On June 25, 2007, the FDA released its long-awaited final rule on GMPs for the Dietary Supplement Industry. Critics wonder what took the FDA so long to issue these GMPs since the Dietary Supplement Health and Education Act (DSHEA) of 1994 stipulated that the FDA would provide the industry guidance for quality standards in manufacturing.
Nature’s Sunshine Products has always had GMPs in place since the inception of our manufacturing plant. Anyone who has toured our facility in Spanish Fork, Utah has seen the signs designating GMP areas. This means that quality standards such as hairnets, beard nets and uniforms or smocks must be worn in those areas. This prevents the contamination of food grade supplements during the production process. But that is just one small example.
The real bulk of the work in GMP manufacturing is record keeping.
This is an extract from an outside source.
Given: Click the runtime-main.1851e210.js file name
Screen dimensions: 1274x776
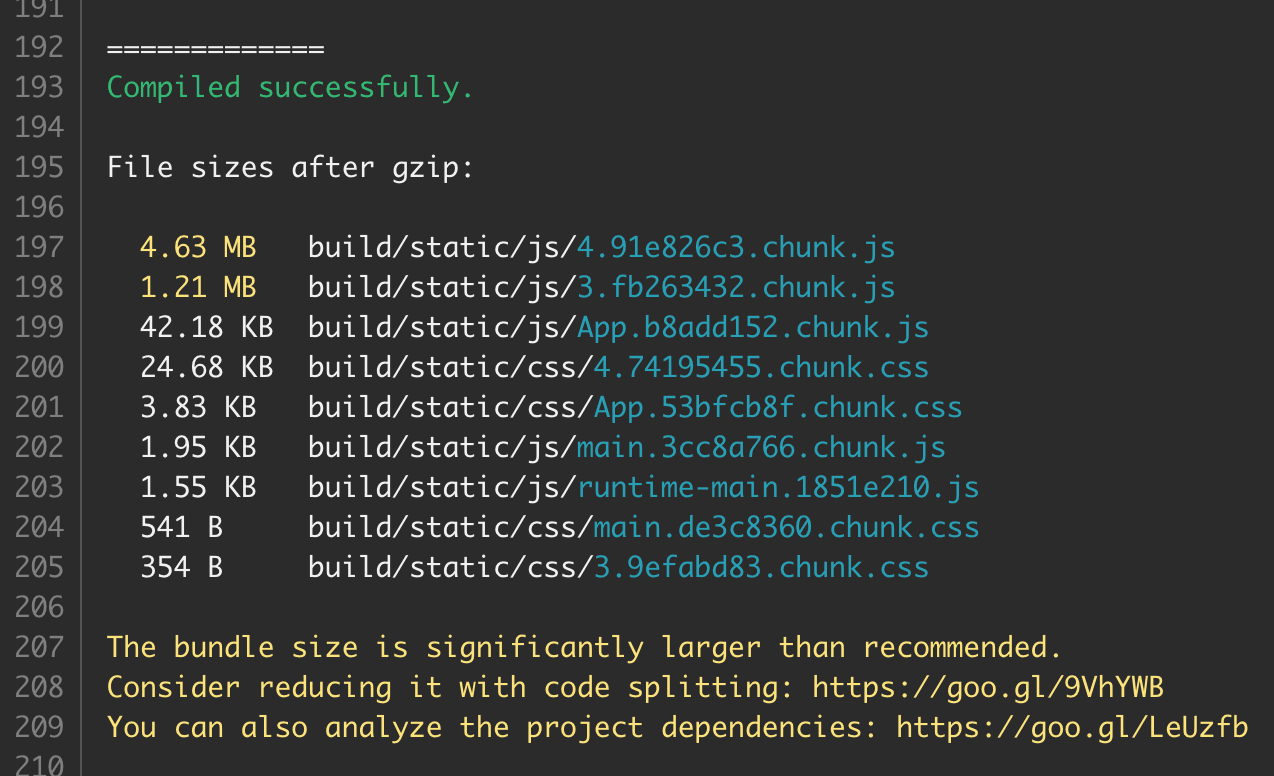Looking at the screenshot, I should [x=778, y=487].
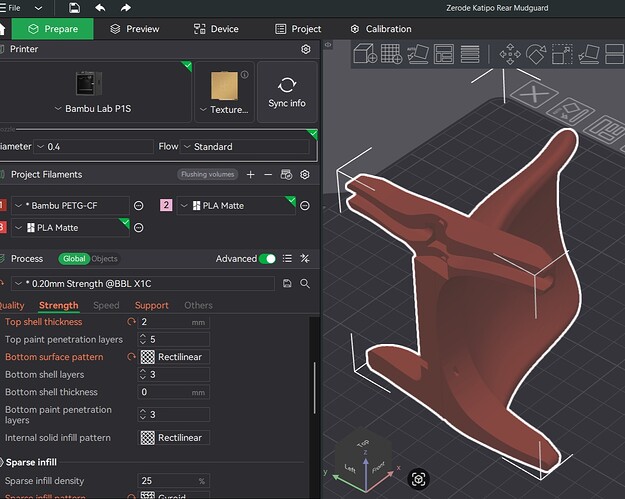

Tracking who did the work, who checked the work that was performed, and noting what date the work was completed assigns responsibility to the process and proves that the work was done. In a nutshell, GMPs assure that quality standards are enforced and upheld.
So what is all the excitement about the FDA’s final rule on GMPs? The FDA is not stepping in and wielding its power over the supplement industry. These new GMPs may put low-quality manufacturers out of business and will create hurdles for manufacturers who do not have a current GMP program in place. But at NSP, it is business as usual. We’ve closely analyzed the final rule, and NSP is already in compliance with the FDA’s newly proposed final rule of GMPs. Let’s take a quick look at what the final rule requires of manufacturers.
Dietary Supplement manufacturers must perform activities in manufacturing, packaging, and labeling of dietary supplements to ensure that products contain ingredients which are claimed on the label and are not contaminated with pesticides, heavy metals or other impurities.
100% identity testing—Manufacturers must use at least one appropriate test to determine the identity, purity and strength of any component of a dietary supplement.
This means that supplement manufacturers at some point must conduct at least one test to assure that their product contains the ingredient listed on the label. Nature’s Sunshine Products already exceeds this. We test all incoming raw materials for proper identification, purity and contaminants. We do in-process testing to ensure that the ingredients were mixed and encapsulated correctly. We test to ensure that active ingredients have been preserved in the process. Finally, we conduct finished product testing to verify that we are meeting ingredient label claims. We consider this a high-quality GMP program.
The following examples demonstrate routine quality testing that extends beyond the scope of the
• We have analyzed Black Walnut that was produced during a wet season. It appeared to be
quality material, but it didn’t contain the active constituents.
• We’ve also seen the incorrect species come into our warehouse. An example of this type
of quality testing involves Valerian root. Valeriana wallichii (Indian Valerian) was
identified by trained technicians using High Performance Liquid Chromatography. This
species is inferior and an incorrect substitution for Valerian officinalis, the ingredient
which appears on our label.
Another example of quality testing employs Thin Layer Chromatography (TLC) conducted on powdered material. By comparing band separations on TLC plates, we can verify that the correct plant part is being used. Once an herb is ground into powder, it is very difficult to determine the plant part used unless you do this type of qualitative analysis. These are just a few examples of how NSP’s Quality Assurance department is compliant with the cGMPs.
We applaud the FDA for announcing the final rule GMPs, but we know from experience that our superior products are the result of quality and integrity in manufacturing. We know that when people use the correct plant species, plant part and properly harvested material, they experience the results they seek. We have seen this for years in the industry. Raw materials that are rejected by NSP are not discarded, but are sent back to the suppliers who may in turn sell that same material to our competitors. The announced cGMP final rule demonstrates FDA sensitivity to promote quality in manufacturing. A high-quality GMP program is always changing and evolving with new technology, new ingredients, new regulations and new industry challenges. At NSP, we cannot rest on our laurels by maintaining cGMP compliance. We actively seek new and better ways to build quality manufacturing practices into our facility in order to produce the highest quality products possible.